This week, UN Special Rapporteur Philip Alston released an advance copy of his report on the state of extrajudicial, summary or arbitrary executions in the United States. Chief among Alston’s concerns was the capital punishment system in the United States, which, he found, creates the intolerable risk that innocent people are sentenced to death.
By invitation of the United States government, Alston spent two weeks in the country last summer. He chose to study two troublingly active death penalty states: Alabama, with the highest number of executions per capita; and Texas, with the highest number of total executions and one of the largest death row population’s in the country. His findings reflect the utter failure of these states to uphold the most basic human rights.
Alston was especially concerned with the growing number of innocent people exonerated from death row since 1973 (now at 133 – three in the short time since his visit). Confronting state officials with these troubling statistics, Alston found "a shocking lack of urgency about the need to reform glaring criminal justice system flaws."

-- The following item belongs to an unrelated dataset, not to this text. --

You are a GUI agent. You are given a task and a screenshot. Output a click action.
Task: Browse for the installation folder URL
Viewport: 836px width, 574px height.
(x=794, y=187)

Alston was also alarmed by the multi-million dollar contested partisan judicial elections in these states, which threaten the independence of the judiciary. Alston observed a correlation between public support for the death penalty and a judicial willingness to impose or uphold death sentences. He found this concern particularly troublesome in Alabama, where elected judges have authority to override a jury’s verdict for life imprisonment, even when the jury’s decision is unanimous.
Alston also observed that the quality of counsel in death penalty cases was woefully inadequate, as even many government officials were willing to acknowledge. Government officials, however, turned a blind eye to the gross racial disparities in the application of the death penalty: the over-representation of minorities on death row and the increased likelihood of a death sentence when the victim is white. Alston also expressed concern with Texas’s refusal to review cases of foreign nationals who were denied the right under Vienna Convention on Consular Relations to contact their consulates for legal assistance. Given these problems in the state criminal justice systems, Alston also called for reforms to the overly burdensome procedural restrictions in federal habeas corpus which all too often foreclose review of meritorious claims, often of innocence. (Troy Davis’s case is an example.)
Alston’s findings come as no surprise to those of us who advocate against the use of the death penalty and litigate capital cases in these states. But we hope that federal and state governments will take heed of his recommendations and begin to institute these desperately-needed reforms. And if the reforms are implemented, perhaps the U.S. capital punishment system may more closely conform to international law. Or, even better, the U.S. will catch up with all of the western democracies and much of the world and abandon the death penalty.